The introduction presents the history of the journal from 1966, when it was founded, to 1972, the year it was banned, a period that coincides with the beginning of the "years of lead," as the oppressive regime of Hassan II is known in Morocco, and discusses its evolution from Francophone poetry review to French and Arabic tribune of the radical left. The editors situate the journal's founding mission of "cultural decolonization" in relation to the seminal writings of postcolonial theorist Frantz Fanon and Maghrebi writers of the previous generation, such as Kateb Yacine, Malek Haddad, and Albert Memmi. After a brief explanation of the selection and translation of texts included in the anthology, the introduction ends by assessing the journal's enduring legacy in Morocco, the Maghreb, and the decolonizing world, and presents it as a precursor to the recent pro-democracy protests across North Africa and the Middle East.
This section begins with the incendiary manifesto-prologue of the founding issue of Souffles, which breaks with previous attempts to imitate French poetry and announces a new era of aesthetic innovation. In addition to poetry by Abdellatif Laâbi, Mohammed Khaïr-Eddine, and Abdelkebir Khatibi, this section includes a long essay on popular Moroccan poetry by Ahmed Bouanani, a scathing critique by Abdallah Stouky of the 1966 World Festival of Negro Arts held in Dakar, and of the philosophy of Negritude that subtends it, and an essay on Maghrebi novel by Khatibi.
This section is book-ended by two important editorials by Abdellatif Laâbi on the decolonization of Moroccan culture, a double process involving a sustained critique of Orientalism and the elaboration of non-derivative literary forms. Laâbi's defense of a novel by the Moroccan writer Driss Chraïbi as well as his fascinating interview with Chraïbi and a short autobiographical text by the Tunisian writer Albert Memmi are also included in this section, which is heavily focused on literary and artistic expression.

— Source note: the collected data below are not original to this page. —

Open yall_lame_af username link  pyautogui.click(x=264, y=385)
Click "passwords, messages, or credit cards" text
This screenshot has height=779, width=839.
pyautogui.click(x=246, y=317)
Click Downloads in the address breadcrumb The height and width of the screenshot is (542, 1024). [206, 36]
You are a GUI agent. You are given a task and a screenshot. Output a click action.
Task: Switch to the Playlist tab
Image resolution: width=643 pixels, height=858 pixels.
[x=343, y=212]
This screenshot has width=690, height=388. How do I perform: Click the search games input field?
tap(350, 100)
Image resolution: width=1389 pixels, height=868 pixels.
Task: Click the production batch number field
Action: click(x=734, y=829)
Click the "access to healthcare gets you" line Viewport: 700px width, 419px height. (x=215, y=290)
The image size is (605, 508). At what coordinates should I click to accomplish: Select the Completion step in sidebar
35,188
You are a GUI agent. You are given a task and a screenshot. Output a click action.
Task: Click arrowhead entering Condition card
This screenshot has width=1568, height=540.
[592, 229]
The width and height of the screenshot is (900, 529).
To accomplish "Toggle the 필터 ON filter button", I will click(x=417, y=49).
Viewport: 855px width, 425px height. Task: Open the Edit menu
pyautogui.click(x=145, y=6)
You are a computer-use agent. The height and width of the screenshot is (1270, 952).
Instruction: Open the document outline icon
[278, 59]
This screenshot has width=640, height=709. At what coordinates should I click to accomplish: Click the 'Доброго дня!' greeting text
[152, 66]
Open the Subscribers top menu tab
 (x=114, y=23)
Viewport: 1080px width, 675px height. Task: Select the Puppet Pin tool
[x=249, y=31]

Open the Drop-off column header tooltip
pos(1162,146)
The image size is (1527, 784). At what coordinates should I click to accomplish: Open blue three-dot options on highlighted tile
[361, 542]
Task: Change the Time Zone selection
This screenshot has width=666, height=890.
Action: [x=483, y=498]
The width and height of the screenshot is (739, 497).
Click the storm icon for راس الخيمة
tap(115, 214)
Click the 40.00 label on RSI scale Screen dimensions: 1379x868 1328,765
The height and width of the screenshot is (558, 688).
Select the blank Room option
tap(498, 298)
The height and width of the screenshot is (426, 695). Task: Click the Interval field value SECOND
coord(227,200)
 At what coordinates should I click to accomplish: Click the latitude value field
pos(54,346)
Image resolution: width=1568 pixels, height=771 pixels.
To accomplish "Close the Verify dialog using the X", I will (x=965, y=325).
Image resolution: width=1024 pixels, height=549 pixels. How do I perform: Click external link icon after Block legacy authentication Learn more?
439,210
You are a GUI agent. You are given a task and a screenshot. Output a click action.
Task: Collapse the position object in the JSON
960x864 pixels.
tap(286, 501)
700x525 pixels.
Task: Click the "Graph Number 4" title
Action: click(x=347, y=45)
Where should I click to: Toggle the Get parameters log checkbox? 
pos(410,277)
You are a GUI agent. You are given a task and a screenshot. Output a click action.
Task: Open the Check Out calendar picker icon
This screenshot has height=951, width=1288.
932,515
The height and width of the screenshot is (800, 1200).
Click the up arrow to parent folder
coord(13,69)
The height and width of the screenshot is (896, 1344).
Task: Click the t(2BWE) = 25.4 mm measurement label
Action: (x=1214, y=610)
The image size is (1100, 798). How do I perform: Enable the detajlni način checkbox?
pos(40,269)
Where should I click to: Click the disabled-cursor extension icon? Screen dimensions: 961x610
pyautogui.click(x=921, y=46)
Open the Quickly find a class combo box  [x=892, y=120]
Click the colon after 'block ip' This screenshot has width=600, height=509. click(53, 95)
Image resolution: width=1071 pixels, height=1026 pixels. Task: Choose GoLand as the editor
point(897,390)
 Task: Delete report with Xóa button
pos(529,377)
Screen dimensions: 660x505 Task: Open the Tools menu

The final essay, by the art critic Toni Maraini, presents the artwork of the "Casablanca group," as the graphic artists involved in the creation of Souffles are known. Alongside works by Souffles-Anfas artistic directors Mohamed Chebaa and Mohamed Melehi, this section includes reproductions of artwork by Jilali Gharbaoui, Ahmed Cherkaoui, and other pioneers of modern Moroccan art.
This section includes three bilingual issues featuring French-language poems by Mostafa Nissabouri, Mohammed Ismaïl Abdoun, Tahar Ben Jelloun, and Adbellatif Laâbi, and Arabic-language poems by Mohamed Zafzaf and Ahmed al-Madini, introduced by the noted critic and writer Mohammed Berrada. The journal sharpened its critique of Orientalism and racism during this period with a condemnation by the Haitian writer René Depestre of François Duvalier's oppressive regime—informed, according to him, by an essentialist version of Negritude—a biting critique of Albert Camus by founding member Bernard Jakobiak, and a sympathetic interview with the French anticolonial theater director Jean-Marie Serreau that nevertheless warns against the danger of appropriated Third World theater for European consumption.
This section begins with the fifteenth issue of Souffles, devoted entirely to the Palestinian question, and ends with a poem by the Sudanese poet Muhammad al-Fayturi published in the last issue of Anfas, the companion Arabic-language journal launched in 1971 and banned alongside Souffles in 1972. This final period of the journal is marked by a clear engagement for Palestine, as evidenced in its special issue and subsequent editorials, as well as for other anticolonial and leftist causes, most notably the struggles for independence from Portugal in Africa and the plight of Vietnam. Adopting a more accessible format and tone and an overtly Marxist-Leninist editorial line, Souffles-Anfas became the tribune of the Moroccan radical left in the closing years of the 1960s, and one of the first victims of the clampdown on freedom of expression and opinion in Morocco.